Reproduce verbatim the lines of the material below, starting at the line with "Image resolution: width=390, height=1664." and ending at the line with "[Close] (359, 1329)", both inclusive; skip the rest.

» AVAILABLE DATA
· · ·
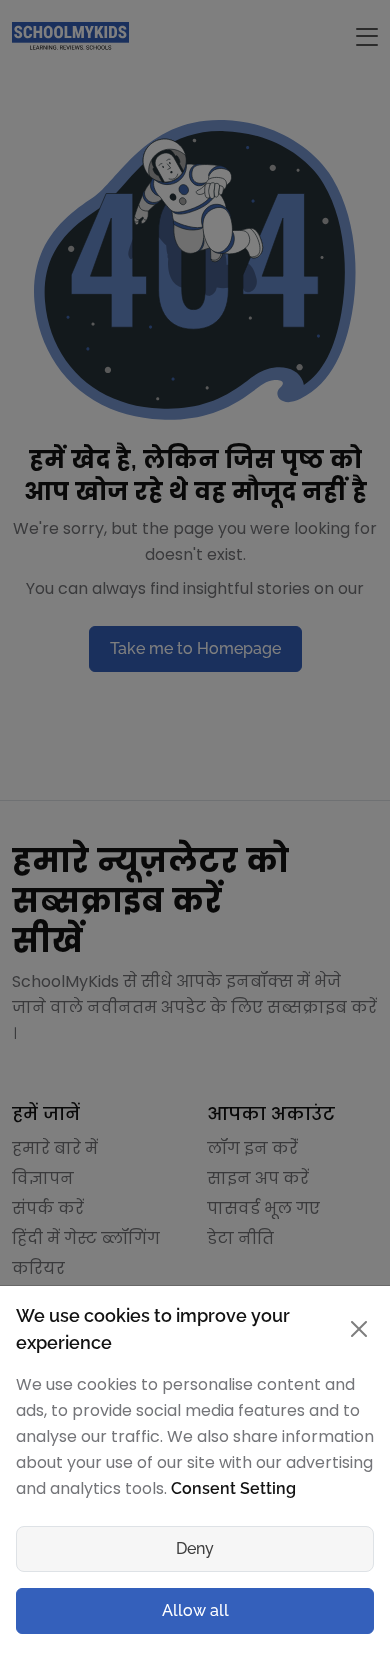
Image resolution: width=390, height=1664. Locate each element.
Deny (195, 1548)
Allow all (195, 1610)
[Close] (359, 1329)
· · ·
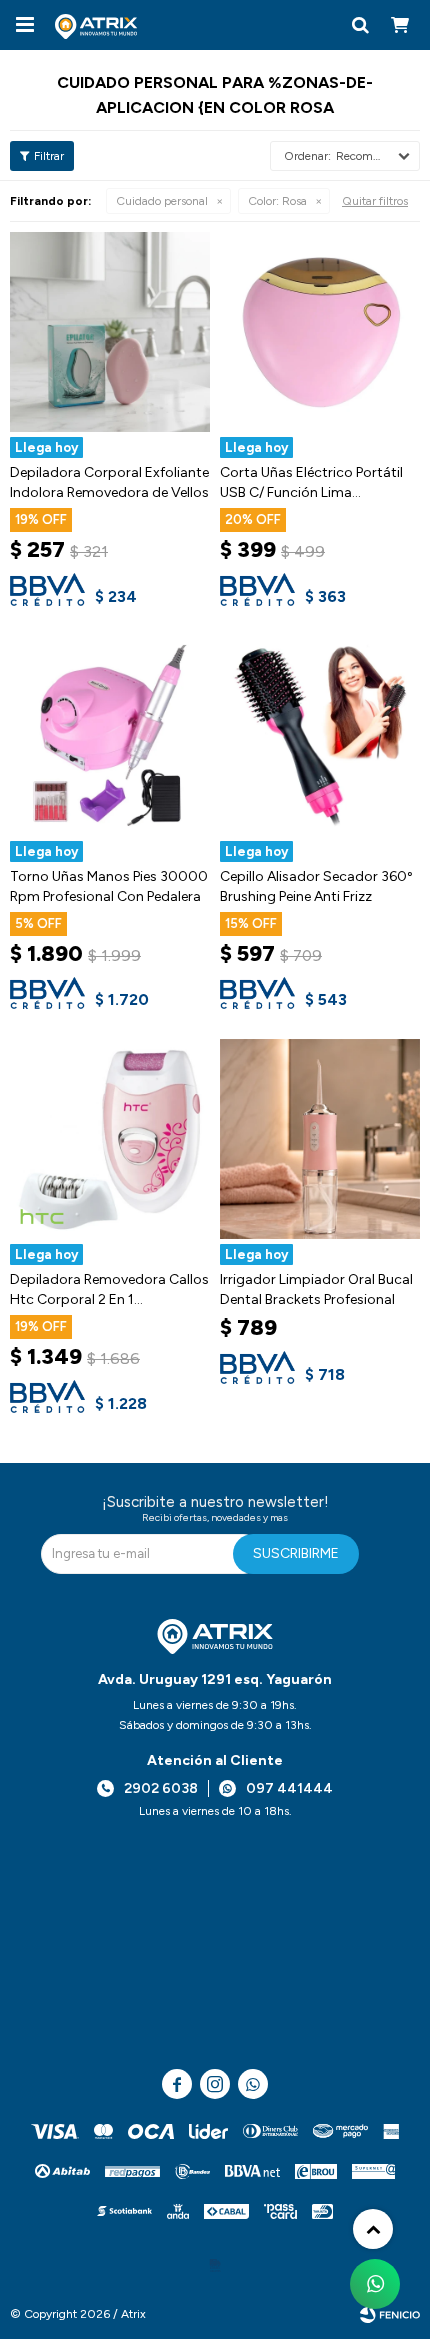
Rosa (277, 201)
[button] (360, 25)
· · ·
» SOLUTION FOR THIS PROBLEM
Image resolution: width=390, height=1664. Locate each element.
Deny (195, 1548)
Allow all (195, 1610)
[Close] (359, 1329)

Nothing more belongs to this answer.